Symptom rating scales, as used in many clinical trials, have been shown to overestimate the treatment effect in comparison to a impression of clinical change noted by the clinician (Lepping P, Sambhi RS, Whittington R, Lane S, Poole R. Clinical relevance of findings in trials of antipsychotics: systematic review. The British Journal of Psychiatry 2011; 198: 341–5). There is also little overlap between the rating scales used and client defined concepts of personal recovery (Andresen R, Caputi P, Oades LG. Do clinical outcome measures assess consumer-defined recovery? Psychiatry Research 2010; 177: 309–17).
So do the outcome scales used in the majority of psychiatric clinical trials represent useful information to clinicians and service users making decisions in relation to treatment options? I would argue not: I believe that people seek help in relation to their experience of mental disorder because of the impact of their personal experiences on their quality of life, relationships and work.
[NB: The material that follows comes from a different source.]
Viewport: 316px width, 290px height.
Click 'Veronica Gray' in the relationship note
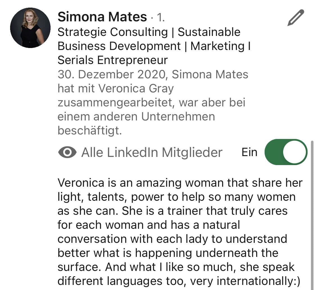[x=136, y=88]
So does assessment of quality of life make a reasonable target for gauging the efficacy of services and treatments? A recent paper in Social Science and Medicine argues that serial monitoring of subjective well being measures can be used to model individual experience of care (Lee H, Vlaev I, King D, Mayer E, Darzi A. Subjective well-being and the measurement of quality in healthcare. Social Science & Medicine 2013). The measurement of quality of life in those with experience of mental disorder can be complex, particularly in those suffering with psychotic experiences (Brazier J. Is the EQ-5D fit for purpose in mental health? The British Journal of Psychiatry 2010; 197: 348–9), but I do not think this should deter us from trying to develop better measures.
Personal recovery from mental disorder is an individual process and can likely never be adequately reflected through the use of outcome scales. Is it possible to develop individually tailored outcome measures that are agreed with individual participants at the beginning of clinical trials? At present I believe that measures of quality of life likely represent a better, more representative, measure than severity rating scales, although, I acknowledge, they are far from perfect. We need far more research to understand what people seeking help from the mental health services want with regard to support. In the mean time I think that we need to be careful in our reading of a lot of the psychiatric research literature in relation to treatment options. I don’t want to dismiss the literature, there is valuable information in there but ultimately treatment decisions should be taken on an individual basis with continuous dialogue between the clinician and service user to ensure that the best outcome is reached.
Rant over, dismounts from soapbox
That was a lot longer and more of a rant than I intended – sorry for this, but I do think that we need to think seriously about this topic as we risk misleading clients in making treatment decisions.